I have some proofs (unfortunately, not terribly good ones) of Braemark photos taken from different angles. My grandmother has labelled them as taken in 1965, but I'm pretty sure they had left Braemark by then as I thought my grandparents sold the property in 1963. On the other hand, my family left Victoria in 1961. Perhaps, she got the photos from elsewhere or labelled them incorrectly at a later date, however, I would say they're roughly about that era.
Included in the proofs is one photo (with the handwritten inscription, “house we built opposite to be in keeping with ours”) of a spec house that my grandmother built in Cardigan Rd which she tried to design in keeping with the houses in Bickleigh Vale.
I also have a diagram of the original layout of the buildings. When they lived there the block had two dwellings, plus a building which we called the "summer house".

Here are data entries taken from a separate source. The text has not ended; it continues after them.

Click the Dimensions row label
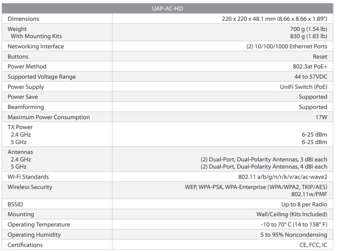Screen dimensions: 337x252 tap(23, 19)
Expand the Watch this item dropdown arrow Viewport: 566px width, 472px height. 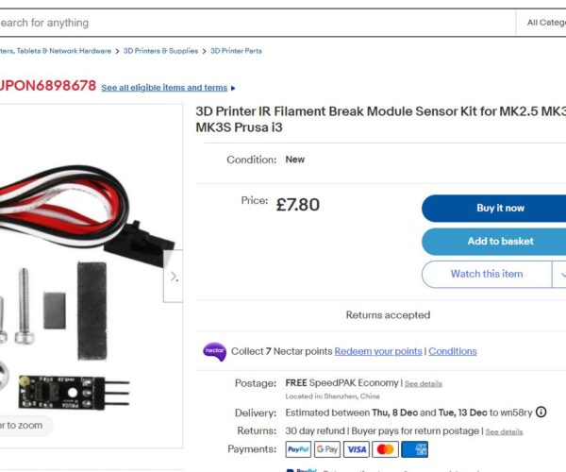[x=558, y=274]
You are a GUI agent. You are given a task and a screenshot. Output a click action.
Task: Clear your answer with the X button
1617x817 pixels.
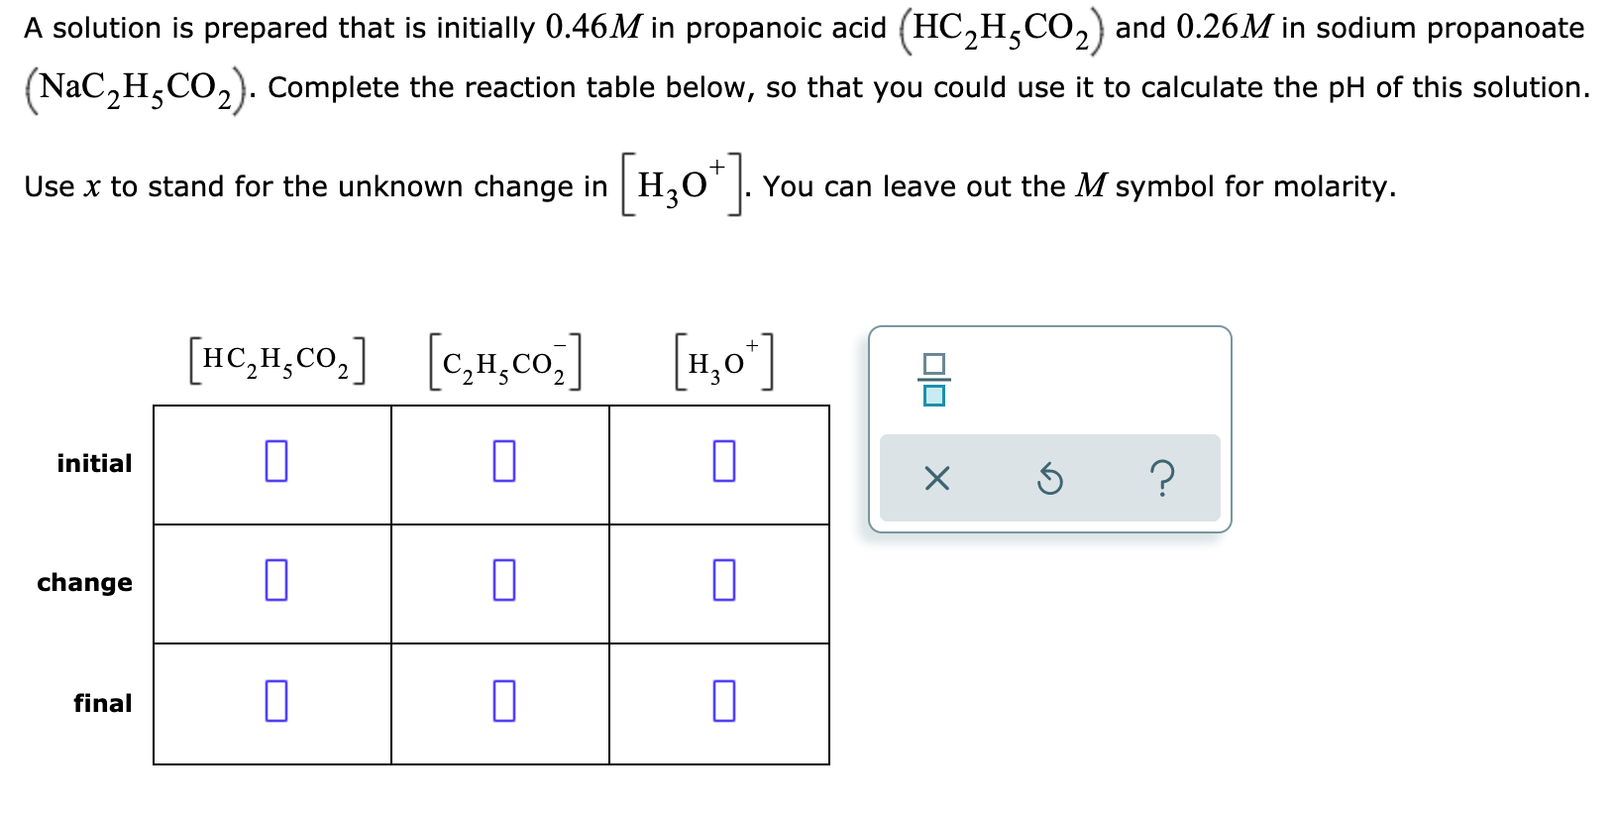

The site map includes what we called the "Gardeners Cottage". That cottage had always been known to us as the "Gardeners Cottage", though my grandparents never had a gardener. My family lived in the cottage for a while, but it was a bit small for parents and two kids! Sometime later - well after my grandparents sold - the block was subdivided and one of the residences was hived off with that subdivision to become 138 Cardigan Rd. I notice a more modern house is on that site now, so I don't know the fate of the cottage.

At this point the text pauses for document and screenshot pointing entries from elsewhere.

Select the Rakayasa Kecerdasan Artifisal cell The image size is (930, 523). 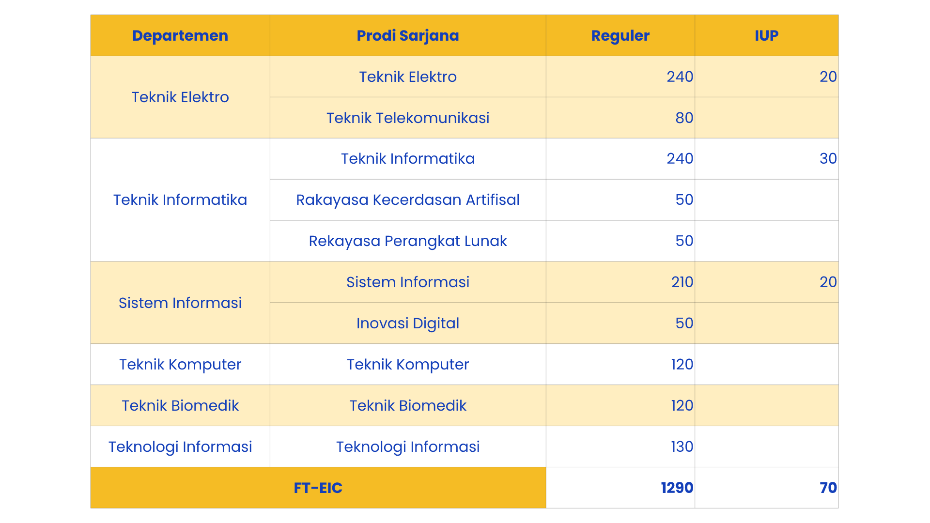[x=407, y=200]
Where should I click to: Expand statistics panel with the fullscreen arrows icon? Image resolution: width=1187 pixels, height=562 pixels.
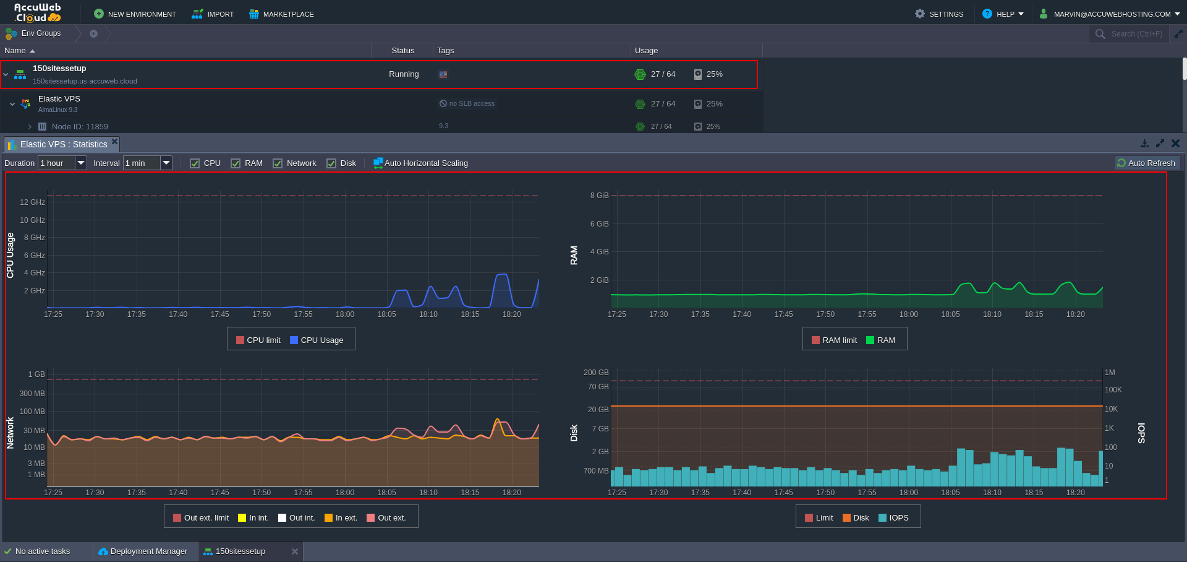[x=1160, y=144]
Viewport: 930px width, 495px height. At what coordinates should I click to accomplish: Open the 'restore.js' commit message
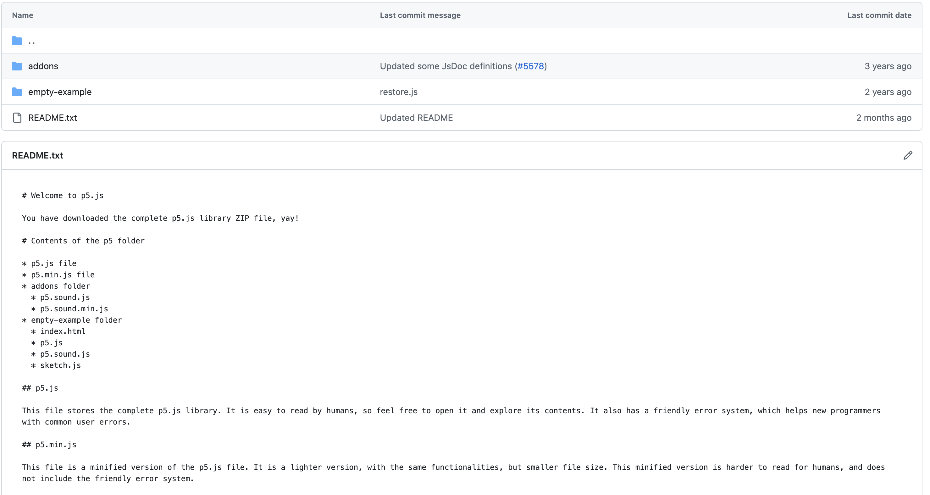(398, 92)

I also have a copy of the magazine "House and Garden" October 1949 in which Edna Walling has written about Braemark. When my grandparents lived there the garden was beautiful & the house delightful. Edna Walling used to bring people to look at the house & garden (usually without asking my grandmother's permission!)
In the article, Edna wrote: “BRAEMARK This lovely country cottage in Victoria is set amongst tangles shrubs and vines. Braemark, country cottage of My Thomas Harrison of, Mooroolbark Victoria, has a charming air of refinement and quite beauty given by the charm of the home and the tangled gardens. In the semicircular grass terrace enclosed by the stone wall, wrought iron panels provide a view of the wild garden beyond. The house is built of cement sheets, rough plastered and washed over a very pale biscuit colour. The gables are filled in with 6 by ½ inch oiled hardwood boards stained sepia colour, and since stone is available in the district this material was used for the chimneys. A driveway of limestone toppings (also a local material) takes one to the flagged area outside the entrance door. Although the site is a steep one, an approach was achieved from the roadway to the front door and one enters the house without descending any steps.”

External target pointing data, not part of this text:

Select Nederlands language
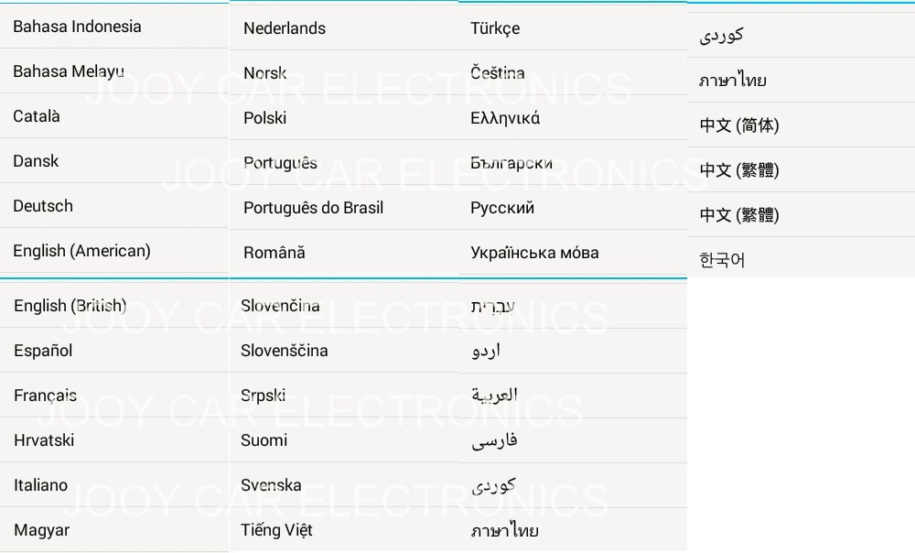This screenshot has width=915, height=553. pyautogui.click(x=285, y=28)
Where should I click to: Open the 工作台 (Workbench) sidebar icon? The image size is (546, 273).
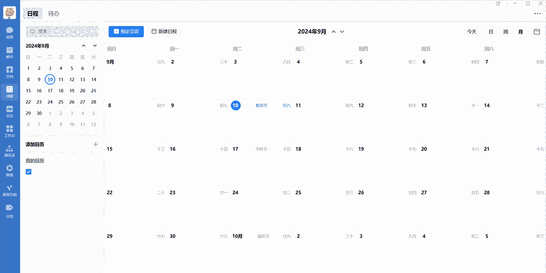click(x=10, y=131)
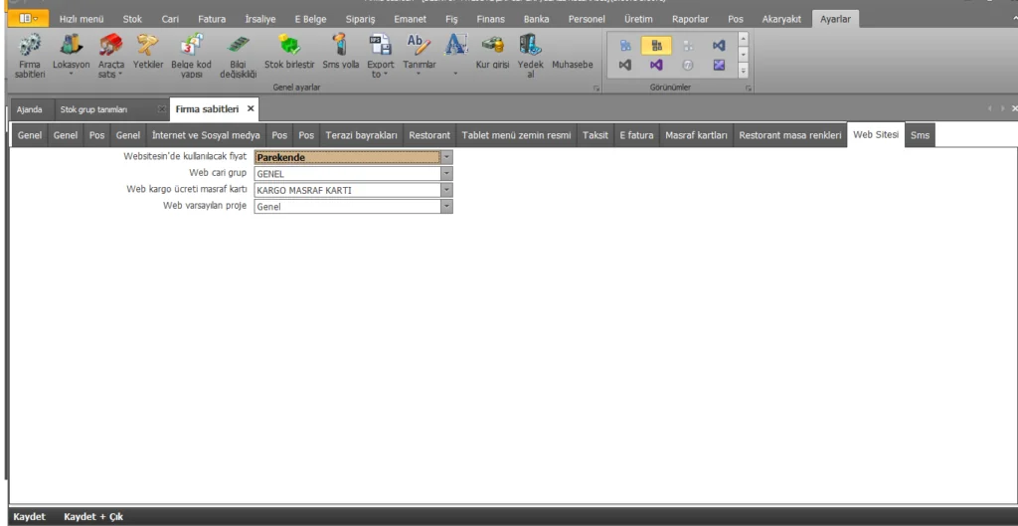This screenshot has width=1018, height=526.
Task: Click the Stok birleştir icon
Action: point(289,44)
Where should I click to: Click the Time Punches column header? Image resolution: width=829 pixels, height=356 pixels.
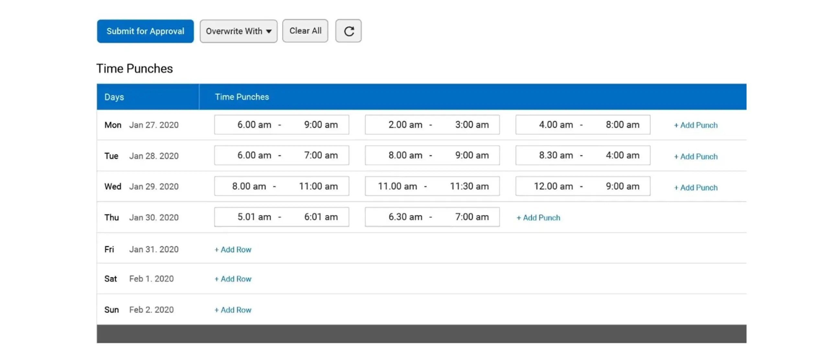(x=242, y=96)
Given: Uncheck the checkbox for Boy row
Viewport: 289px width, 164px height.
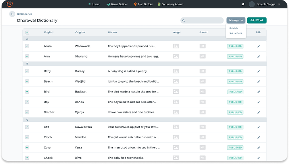Looking at the screenshot, I should coord(27,102).
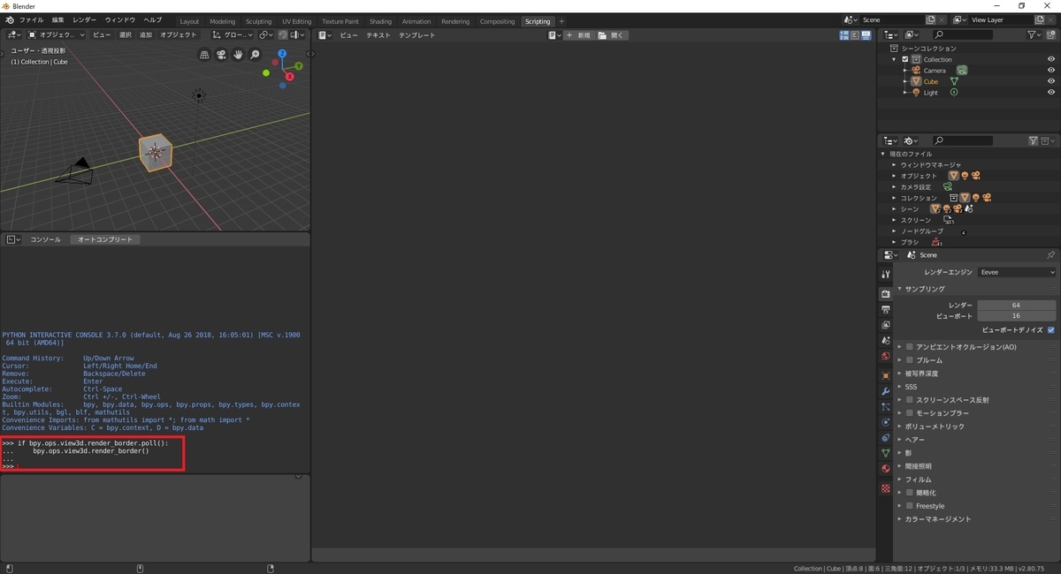This screenshot has height=574, width=1061.
Task: Click the zoom magnifier icon in viewport
Action: (256, 55)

An aside which relates to Edna Walling, not to Braemark is an anecdote related to me by my grandmother. My grandmother had a real estate business in Kilsyth and Edna Walling asked if she would go into partnership with her in developing another Bickleigh Vale type complex (I don't know where), but she envisioned similar cottages to those in Bickleigh Vale. My grandmother believed that in the 1960s, people wanted totally different housing styles and certainly more mod cons than Edna Walling had in mind. As far as I know, nothing came of this and Edna Walling would have moved to Qld not long afterwards. So, it seems she may have been ahead of her time with garden design, but hadn't moved on with house design!
I see that "Braemark" was sold last year, so hopefully the new owners will love it and perhaps bring the garden back to some of its original design.
It’s pleasing to have the Bickleigh Vale website as an important contribution to our history; particularly our gardening/landscaping history. Edna Walling's integration of native plants was certainly ahead of its time. You are welcome to add what little information I have to the website.